Giessen was a center for virus research become whose charisma far beyond that Boundaries of our country. The Institute became the scientific home of many German virologists and attracted researchers from all over World for guest visits. Many became Rudis Friends for life. Personal contact was cultivated through countless evenings in the domestic circle.
Finale
Rudolf Rott has a high scientific level as a researcher Reputation acquired. His discoveries in the field of structure and Multiplication of animal viruses, especially the Influenza viruses, their evolution and pathogenesis the diseases caused by them have won numerous awards and Awards recognized by those here only the Society's Otto Warburg Medal for Biological Chemistry and the Robert Koch Prize should be mentioned. The veterinary Faculty of the Free University Berlin has given him an honorary doctorate awarded. He was an honorary member of the society for virology, which he has been doing since its inception was closely connected.

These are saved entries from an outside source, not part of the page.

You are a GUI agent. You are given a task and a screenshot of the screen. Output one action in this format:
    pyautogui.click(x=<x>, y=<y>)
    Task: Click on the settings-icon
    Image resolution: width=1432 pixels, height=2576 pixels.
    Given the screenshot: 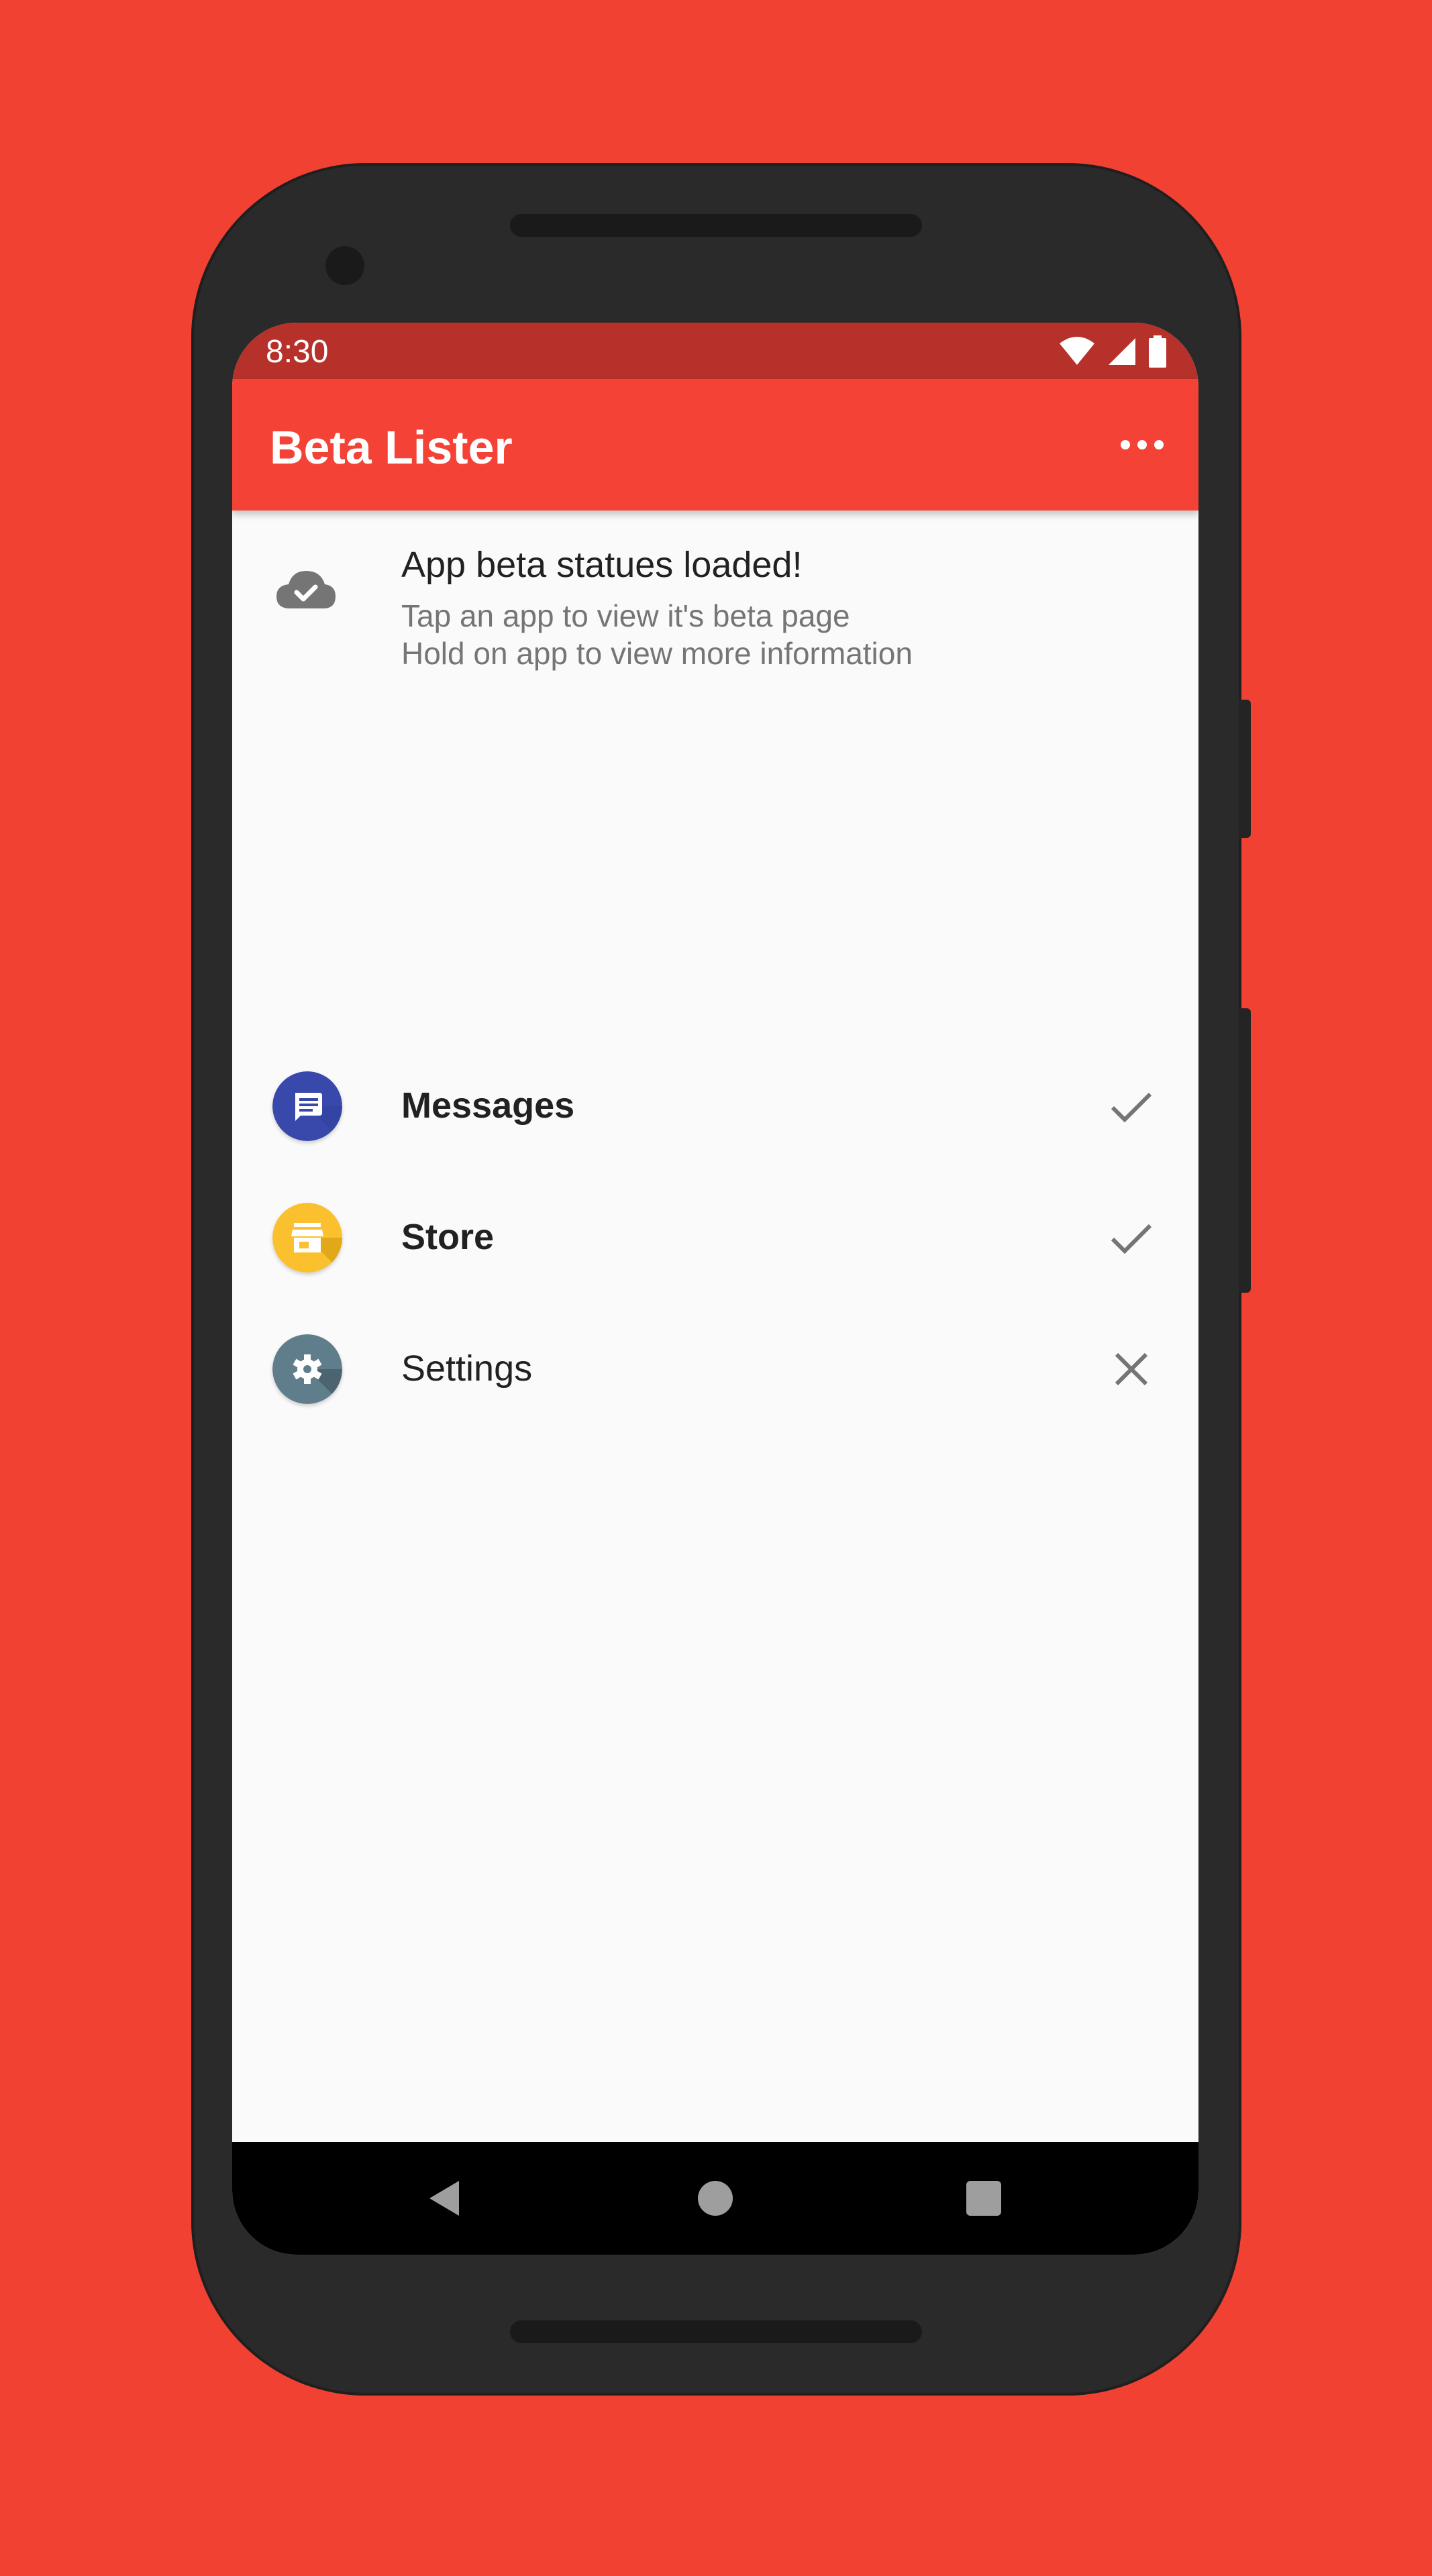 What is the action you would take?
    pyautogui.click(x=307, y=1369)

So it was inevitable that he would the scientific community in many Consulted bodies for advice. Be mentioned here only the Robert Koch Foundation, the Alexander von Humboldt Foundation and the Fritz Thyssen Foundation of which he is a member or board member served by committees. Particularly connected he felt at home with the German Research Foundation. Here he was a member of the Senate, Board of Trustees and Main Committee. Since that time the division of our country particularly linked him emotional ties to the Leopoldina. We have heard this before. The close relationships to the Max Planck Society never canceled even after leaving Tübingen. She named him hers in 1991 Member.

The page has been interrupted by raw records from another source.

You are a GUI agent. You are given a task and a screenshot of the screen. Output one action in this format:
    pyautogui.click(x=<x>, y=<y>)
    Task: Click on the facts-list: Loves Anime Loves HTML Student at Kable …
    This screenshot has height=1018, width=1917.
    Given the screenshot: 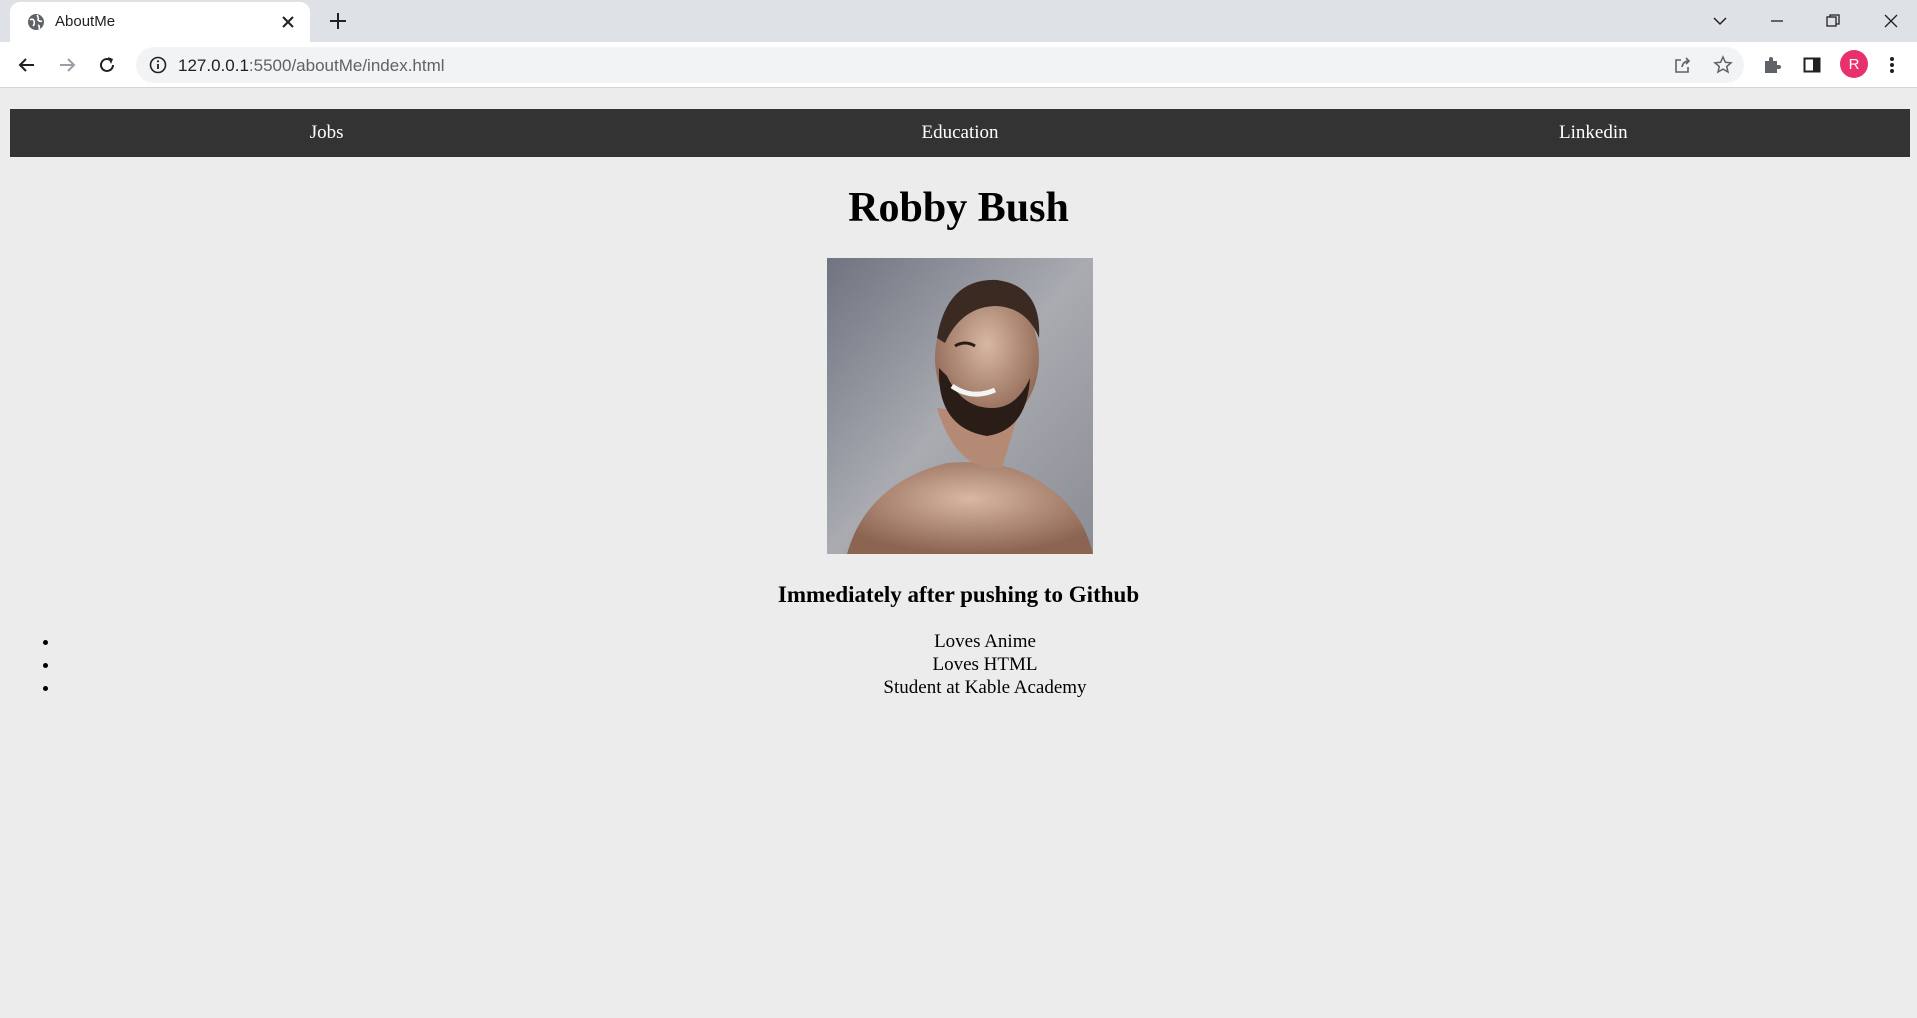 What is the action you would take?
    pyautogui.click(x=985, y=664)
    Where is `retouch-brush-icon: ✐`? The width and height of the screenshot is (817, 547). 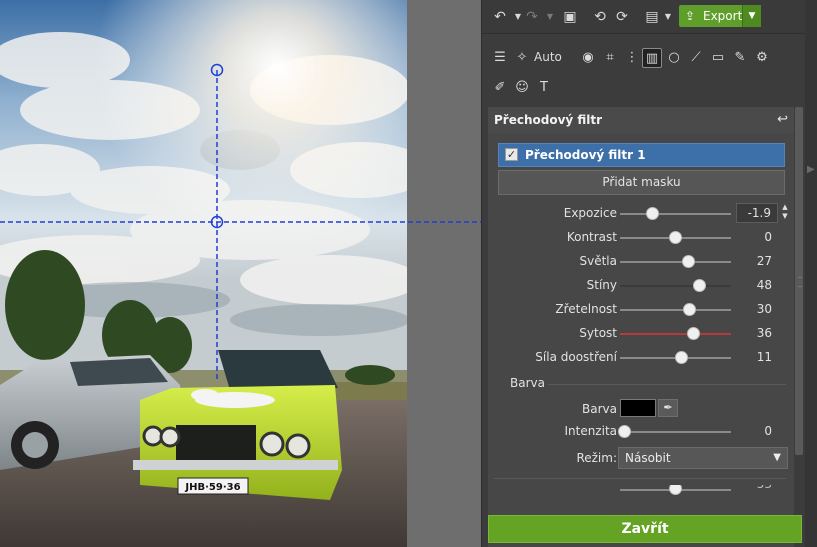 retouch-brush-icon: ✐ is located at coordinates (500, 88).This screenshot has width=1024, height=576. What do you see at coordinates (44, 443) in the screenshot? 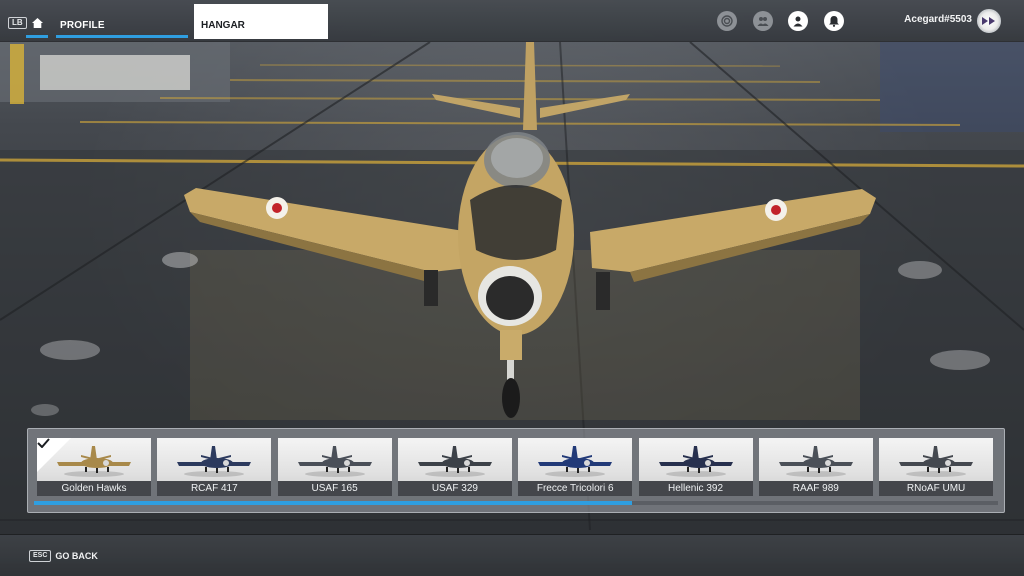
I see `checkmark-icon` at bounding box center [44, 443].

All these offices couldn't stop him from what he saw as his main task: for the good of his institute and for the prosperity his specialty, virology, to work. He loved the experimental work. Until the end his professional career he could in the laboratory be encountered. There he sat in the white smock buttoned on the back next to Michaela Orlich, unfortunately his too already deceased technical assistant, in order to give her, as he used to say, instructions to get how to go on should.

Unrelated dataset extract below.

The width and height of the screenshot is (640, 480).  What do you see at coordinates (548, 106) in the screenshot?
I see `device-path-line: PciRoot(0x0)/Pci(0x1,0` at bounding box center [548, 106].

In 1994 Rudolf Rott retired. Jurgen Thiel, his successor, he was able to do well Institute handed over. One year old Stay at the Wissenschaftskolleg in Berlin has secured him the departure from office made easier. Our company stayed he is closely related. The evolution of virology, especially those in recent years increasingly public discussion virological He has problems with great interest tracked. His advice was asked and gladly given.
Some of the people in this room probably have Rudi with them a small symposium held on the occasion of his 75th birthday in the summer 2 years ago took place, last seen. It was admirable and moving to see like him, already badly marked by the disease, it didn’t take away that listen to most of our lectures. I would like to finish with Yoshi Nagai again Have a say on this day wrote:
"Rudi had many students, coworkers, and collaborators, including us from Japan. I am sure that all of them also admired Rudi as I do for his strong scientific capability and fine personality and appreciated his paternalism. They met him at a reunion to celebrate his 75th birthday in 2001, but I could not be there for a personal reason. While apologizing to Rudi for my rudeness on the phone, I learned that he had already been fighting against the disease. ‘Yoshi, don’t forget Gießen! ‘These were his last words to me. My reply what ‘Never.‘ ”
We all who knew him will become Rudolf Don't forget Rott. He was a great scientist a respected colleague and a good one Friend. So he becomes in our memories and stay in our hearts.